- The Washington Times - Wednesday, April 18, 2007

The Minneapolis-St. Paul International Airport will begin suspending licenses of Muslim taxi drivers who refuse for religious reasons to provide service to passengers transporting alcohol.

The Metropolitan Airports Commission voted unanimously Monday to suspend a driver’s airport taxi license for 30 days for the first offense and revoke it for two years after a second offense. The policy goes into effect May 11.

The action “will strengthen compliance with our taxi cab ordinance and ensure people who seek taxi service receive it,” commission Executive Director Jeff Hamiel said.

“Some Muslims believe that it is inappropriate not only to drink alcohol, but to carry or transport alcohol,” said Jeff Hassan, a lawyer representing the Muslim cabdrivers. “Some would interpret that to mean carry or transport for hire or for profit, so there are a few different interpretations on prohibitions.”

Previously, cabdrivers who refused to transport customers were sent to the back of the line, a punishment that has been handed out in nearly 5,000 instances since 2002, commission spokesman Patrick Hogan said.

“Sometimes they asked if [the passengers] are carrying alcohol, or they will see it,” Mr. Hogan said. “One person saw a stuffed animal and thought it was a decanter and denied the person service because they thought it contained alcohol.”

Another 300 incidents have been recorded in which individuals were refused transport to destinations near the airport.

Mr. Hassan said his clients are considering whether to file a lawsuit against the commission to overturn its decision.

“This is certainly possible. As this point, we do not know,” he said.

Dozens of cabdrivers were among about 100 people who attended Monday’s meeting, where Mr. Hassan argued that the drivers were protected under the state’s constitution.

“The interpretation of the Minnesota Supreme Court is that the government has to make reasonable accommodations to allow someone to observe their religious beliefs,” he said.

Mr. Hogan said the commission looked to compromises struck by other airports, but found that it was the first to encounter religious restrictions that affected Muslim drivers.

“We have not had that issue, in terms of alcohol,” said Tara Hamilton, spokeswoman for the Metropolitan Washington Airports Authority, which oversees operations at Washington Dulles International Airport and Ronald Reagan Washington National Airport.

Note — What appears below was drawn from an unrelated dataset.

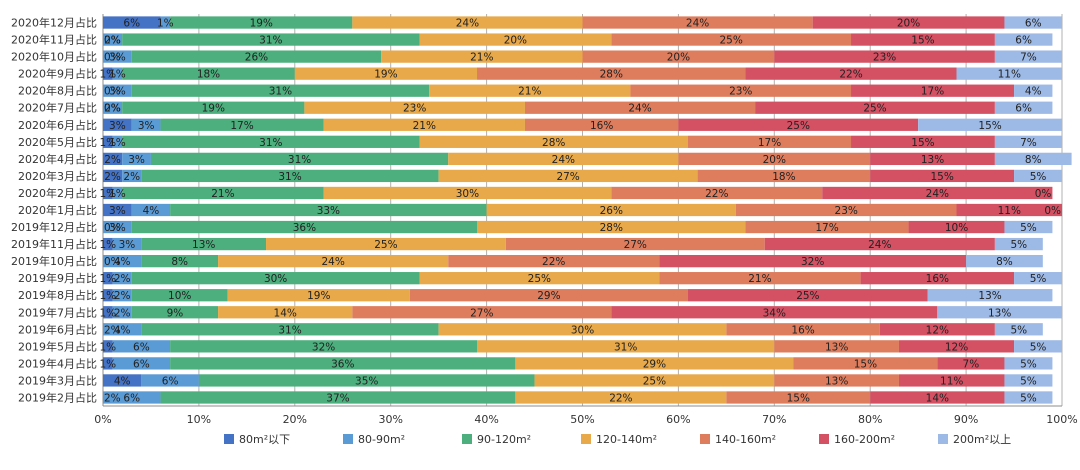  What do you see at coordinates (58, 176) in the screenshot?
I see `category-label: 2020年3月占比` at bounding box center [58, 176].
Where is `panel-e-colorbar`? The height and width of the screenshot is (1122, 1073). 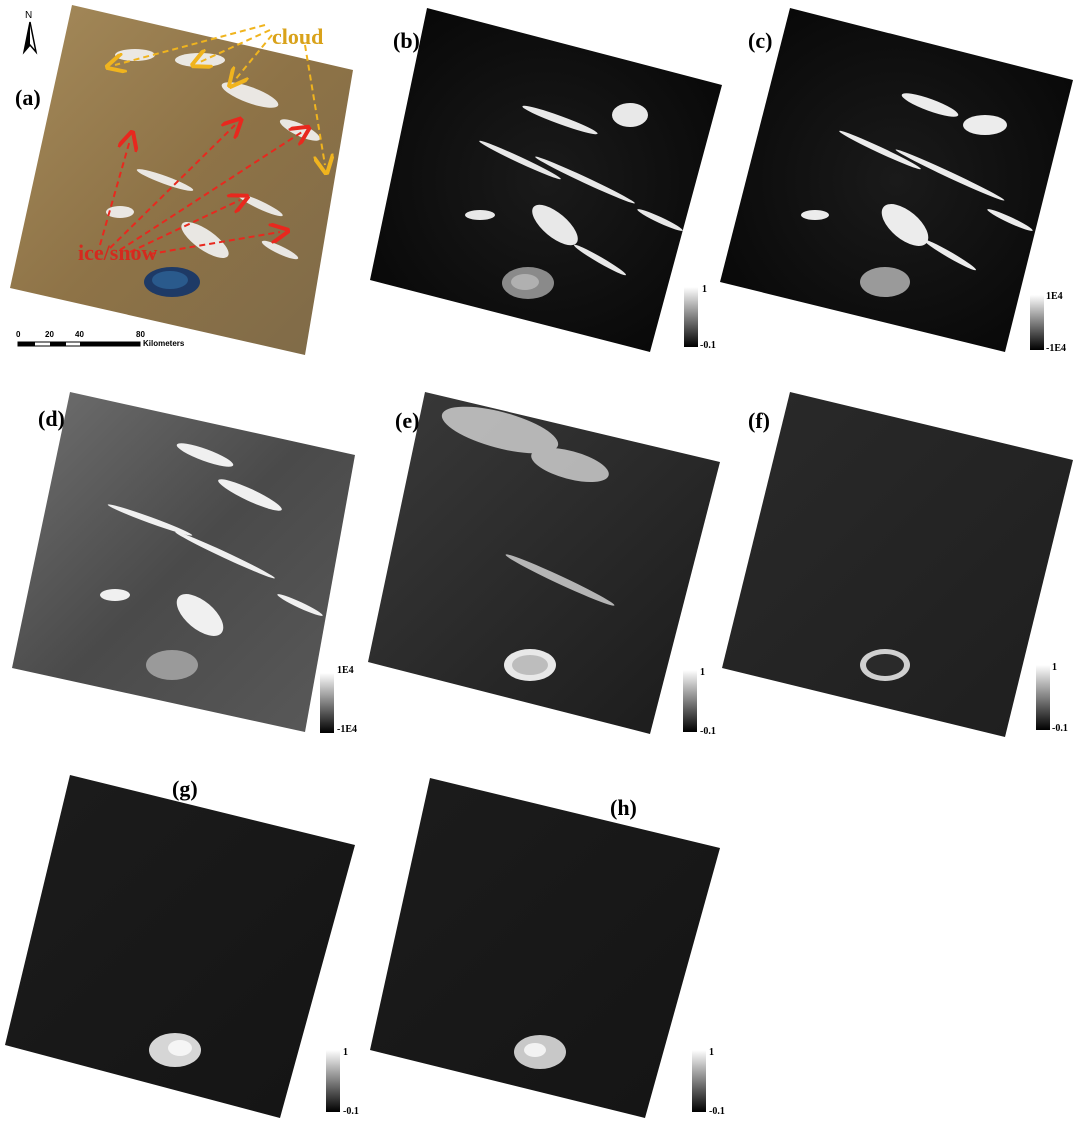 panel-e-colorbar is located at coordinates (690, 701).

“Both systems require they provide a service to passengers. We’ve not had any cabdrivers refuse that service,” she said. “We have pretty transparent requirements for services, which we hand out in fliers to inform passengers with a phone number if someone is not given the appropriate service.”

The Minneapolis commission has been trying to find a solution for the past year, when incidents began occurring at an estimated rate of 77 a month. The number of incidents declined after the Transportation Security Administration last fall banned liquids in carry-on bags, but 18 incidents were reported last month, Mr. Hogan said.

In conjunction with the new rules, the commission is offering a job fair — including employers from 10 companies located at the airport — to offer new jobs to some of the 900 licensed drivers.

“If they don’t believe they can drive because of the penalty, or think it’s time to look for a different line of work, they can still find something at the airport,” Mr. Hogan said.

Some drivers last year refused to carry passengers with seeing-eye dogs, which Muslims consider unclean. Mr. Hogan said that was limited to only three incidents.

The airport also is being sued by a group of imams who were kicked off a US Airways flight from Minneapolis to Phoenix in November after passengers and the flight crew reported suspicious behavior. The airline and passengers, also known as “John Does,” are also targets of the lawsuit.

Although the lawsuit was filed March 12, Mr. Hogan confirmed the imams’ lawyer has yet to officially serve the airport commission with the legal papers.